Ao iniciarmos de novo a Quaresma somos confrontados com as escolhas de Adão e Eva e com as escolhas de Jesus. Não reconhecemos nelas as que, de tantas maneiras, também são as nossas? Em ambas uma promessa “fácil”, uma “tentação”, um “mal” pintado com cores bonitas e atraentes. A resposta é substancialmente diferente: os nossos “primeiros pais” escolhem o que é fácil; Jesus escolhe alicerçado na Palavra de Deus. O lugar também é diferente: os primeiros estão num jardim apetecível, onde nada falta; Jesus caminha pelo deserto. Aos primeiros parece nada saciar, Jesus tudo relativiza ainda que a sua identidade esteja em jogo: “Se és Filho de Deus...”. Sente-se que Adão e Eva estão à procura de si mesmos, Jesus revela-se na escolha de fidelidade a Deus.
No fundo, todos estamos presentes no jardim e no deserto. Estamos diante das imensas possibilidades que a liberdade nos concede. Esse dom tão precioso e tão maltratado. Tão confundido por ideologias e atropelado por “paternalismos”. Esse dom que está intimamente ligado à obediência. Obediência à identidade humana e ao projecto de Deus. A obediência que nasce na confiança. Porque ter confiança de que Deus quer o melhor para o homem, só é possível quando nos descobrimos amados por Ele.

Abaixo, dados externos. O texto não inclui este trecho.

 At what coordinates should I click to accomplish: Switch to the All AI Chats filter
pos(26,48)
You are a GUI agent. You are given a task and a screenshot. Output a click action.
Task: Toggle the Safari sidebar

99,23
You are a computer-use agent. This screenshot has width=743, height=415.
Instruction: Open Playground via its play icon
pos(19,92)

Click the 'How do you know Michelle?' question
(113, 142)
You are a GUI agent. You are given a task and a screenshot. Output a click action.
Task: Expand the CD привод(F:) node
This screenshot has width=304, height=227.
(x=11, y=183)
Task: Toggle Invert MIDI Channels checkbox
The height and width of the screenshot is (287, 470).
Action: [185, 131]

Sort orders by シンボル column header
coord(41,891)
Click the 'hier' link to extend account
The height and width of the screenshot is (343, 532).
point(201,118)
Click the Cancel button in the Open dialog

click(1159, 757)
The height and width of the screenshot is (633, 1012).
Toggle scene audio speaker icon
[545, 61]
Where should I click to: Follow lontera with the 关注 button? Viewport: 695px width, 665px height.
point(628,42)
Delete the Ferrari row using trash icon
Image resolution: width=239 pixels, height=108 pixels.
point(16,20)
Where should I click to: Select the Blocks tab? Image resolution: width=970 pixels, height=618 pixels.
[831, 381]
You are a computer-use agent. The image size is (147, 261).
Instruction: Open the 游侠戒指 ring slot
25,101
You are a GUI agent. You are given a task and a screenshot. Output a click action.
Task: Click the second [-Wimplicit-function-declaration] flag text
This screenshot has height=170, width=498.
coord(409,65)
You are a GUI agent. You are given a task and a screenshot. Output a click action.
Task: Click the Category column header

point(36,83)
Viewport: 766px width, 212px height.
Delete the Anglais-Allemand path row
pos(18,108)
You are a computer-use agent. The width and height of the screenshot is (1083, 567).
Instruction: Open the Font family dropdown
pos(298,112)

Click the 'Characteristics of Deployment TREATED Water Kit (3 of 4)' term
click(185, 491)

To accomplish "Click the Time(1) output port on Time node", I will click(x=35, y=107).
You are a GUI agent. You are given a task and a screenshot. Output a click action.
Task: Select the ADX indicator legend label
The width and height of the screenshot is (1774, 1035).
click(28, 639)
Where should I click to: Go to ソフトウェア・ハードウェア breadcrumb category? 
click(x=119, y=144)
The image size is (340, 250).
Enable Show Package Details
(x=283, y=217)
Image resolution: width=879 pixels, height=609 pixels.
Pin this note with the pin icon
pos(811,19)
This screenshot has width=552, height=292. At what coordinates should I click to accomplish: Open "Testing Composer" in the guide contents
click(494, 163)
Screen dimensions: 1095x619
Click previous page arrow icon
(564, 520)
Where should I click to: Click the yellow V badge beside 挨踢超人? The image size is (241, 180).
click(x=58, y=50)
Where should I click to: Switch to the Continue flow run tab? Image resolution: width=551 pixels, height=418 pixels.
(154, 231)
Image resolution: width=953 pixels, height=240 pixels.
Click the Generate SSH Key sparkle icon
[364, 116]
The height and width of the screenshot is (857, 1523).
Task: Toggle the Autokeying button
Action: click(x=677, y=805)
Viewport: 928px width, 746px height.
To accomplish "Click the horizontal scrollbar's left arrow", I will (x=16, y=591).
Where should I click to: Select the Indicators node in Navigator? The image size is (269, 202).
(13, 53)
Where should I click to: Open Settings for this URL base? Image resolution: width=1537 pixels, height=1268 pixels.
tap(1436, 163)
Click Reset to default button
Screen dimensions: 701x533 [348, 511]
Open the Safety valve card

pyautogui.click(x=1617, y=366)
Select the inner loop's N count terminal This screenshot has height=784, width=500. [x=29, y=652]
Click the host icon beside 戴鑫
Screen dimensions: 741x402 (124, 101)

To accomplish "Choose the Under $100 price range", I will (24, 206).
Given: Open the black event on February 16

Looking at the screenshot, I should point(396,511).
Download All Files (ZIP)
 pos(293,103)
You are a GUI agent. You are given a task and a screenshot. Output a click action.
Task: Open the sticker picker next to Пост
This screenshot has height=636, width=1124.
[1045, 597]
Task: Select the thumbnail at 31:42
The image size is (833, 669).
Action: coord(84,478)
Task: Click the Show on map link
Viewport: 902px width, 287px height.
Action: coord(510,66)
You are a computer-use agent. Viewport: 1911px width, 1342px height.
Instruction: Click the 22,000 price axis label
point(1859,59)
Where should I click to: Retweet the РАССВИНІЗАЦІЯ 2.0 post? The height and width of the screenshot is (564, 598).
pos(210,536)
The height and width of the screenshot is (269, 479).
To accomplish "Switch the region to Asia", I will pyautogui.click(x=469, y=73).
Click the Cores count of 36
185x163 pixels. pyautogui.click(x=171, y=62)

As escolhas mostram também os nossos limites. Convidam-nos à humildade de aprender, à alegria da partilha, à comunhão do caminho. Convidam-nos a escutar esta voz que fala mais fundo, a voz de Deus que vem quando menos se espera. Apontam para a fragilidade de que estamos revestidos e para a fraternidade que é urgente restabelecer. Da tentação de adiar, que o músico António Variações bem cantava, “É p’rá amanhã, bem podias fazer hoje […] É p’rá amanhã, bem podias viver hoje…”, propôs-nos o bom Papa S. João XXIII: “… fugirei de dois males: a pressa e a indecisão.” E acreditando que Deus até “escreve por linhas tortas”, nas escolhas que fazemos, a confiança fundamental é esta: Deus nunca nos abandonará!